§ **Data records**
++++++

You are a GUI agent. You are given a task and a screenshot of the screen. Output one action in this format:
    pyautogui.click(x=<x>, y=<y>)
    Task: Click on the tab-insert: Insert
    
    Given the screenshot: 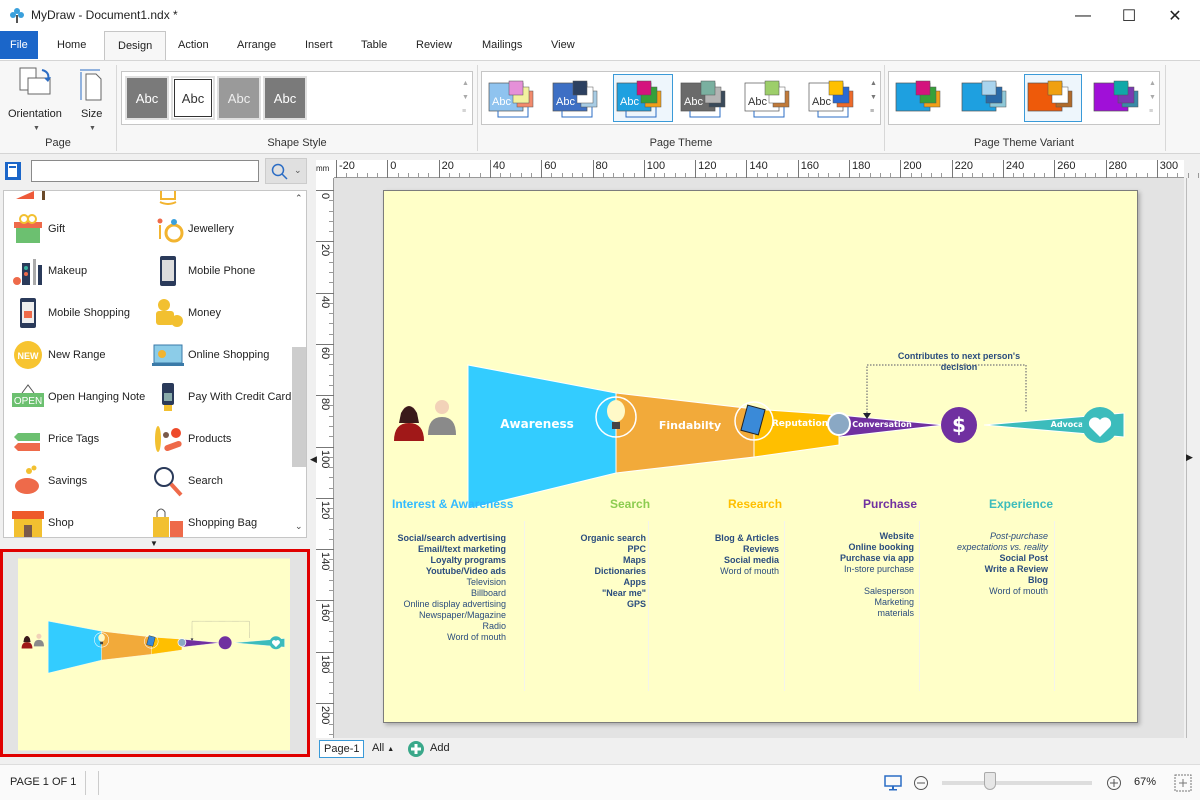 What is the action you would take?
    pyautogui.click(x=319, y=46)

++++++

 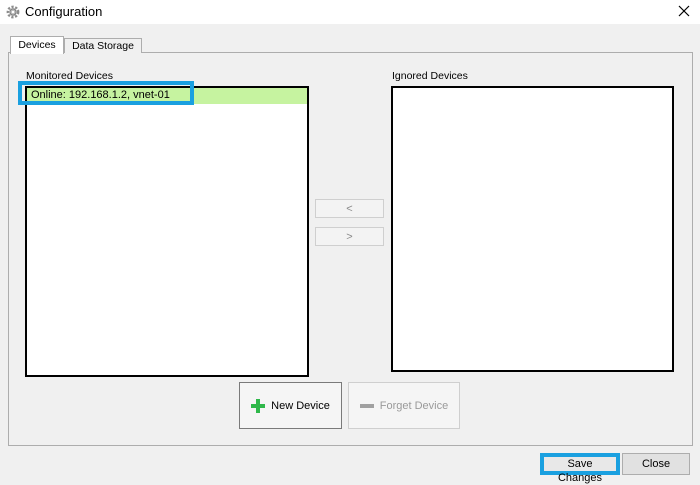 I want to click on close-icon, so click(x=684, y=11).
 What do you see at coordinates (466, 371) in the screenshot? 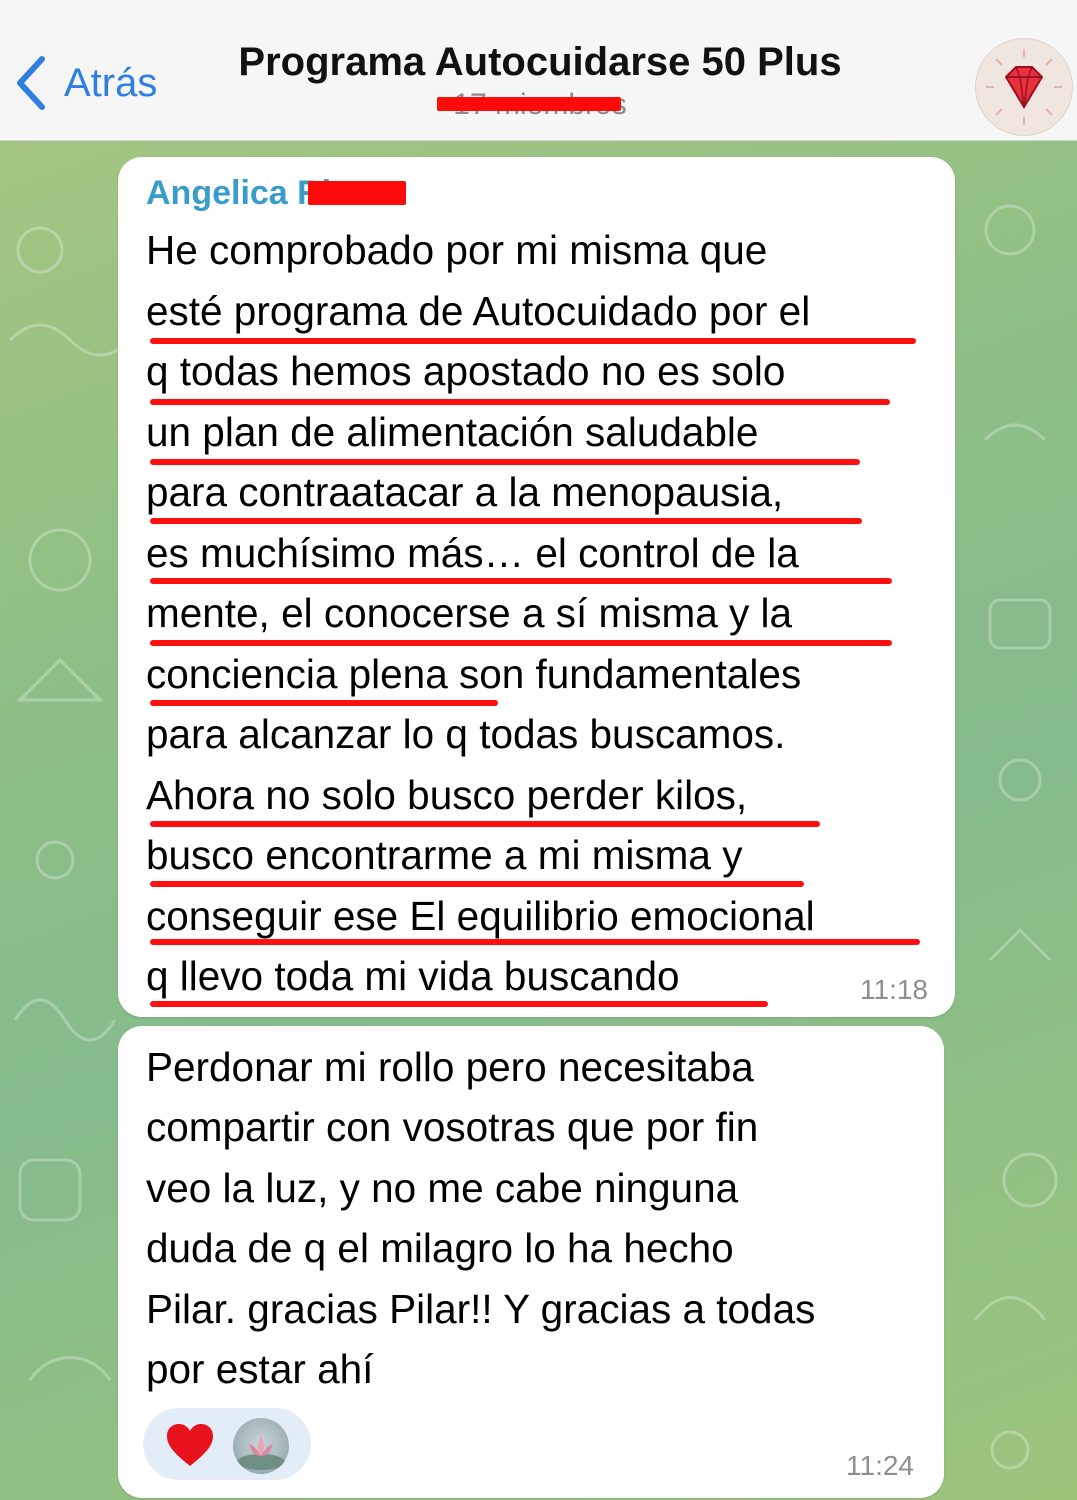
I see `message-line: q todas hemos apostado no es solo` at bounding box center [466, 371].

++++++

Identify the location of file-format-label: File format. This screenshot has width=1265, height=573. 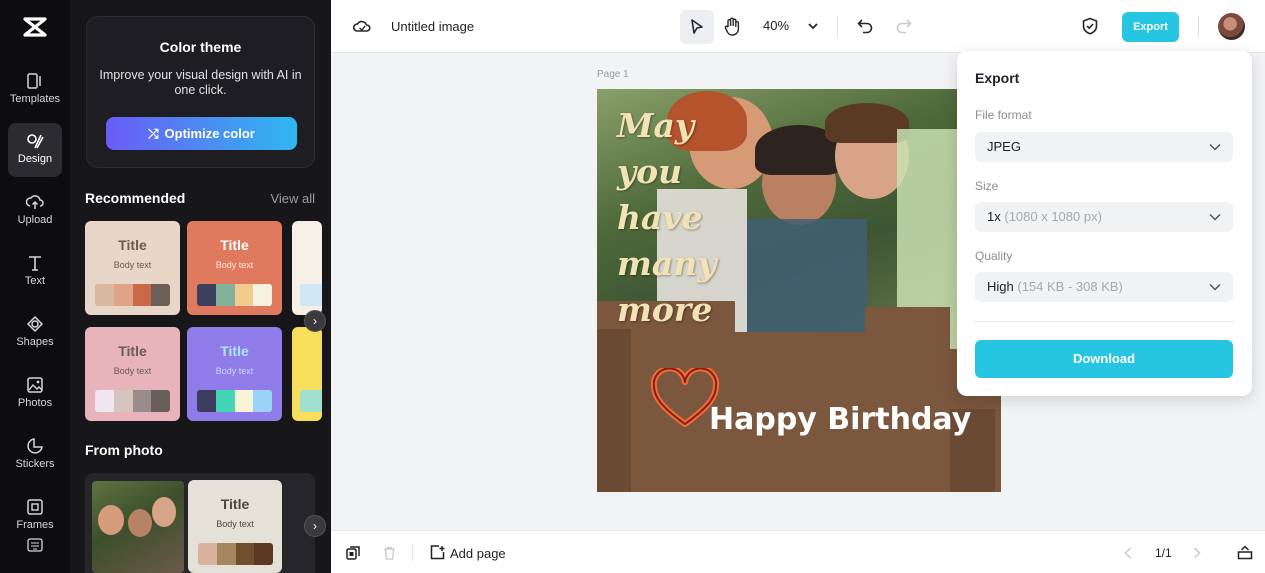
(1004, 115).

++++++

§ **Task brief**
Output everything from the line that contains "What do you" down to the line that contains "center [466, 371].", both included, exactly as it appears in the records. Omit the pictures.

§ **Response to the exercise**
 What do you see at coordinates (466, 371) in the screenshot? 
I see `message-line: q todas hemos apostado no es solo` at bounding box center [466, 371].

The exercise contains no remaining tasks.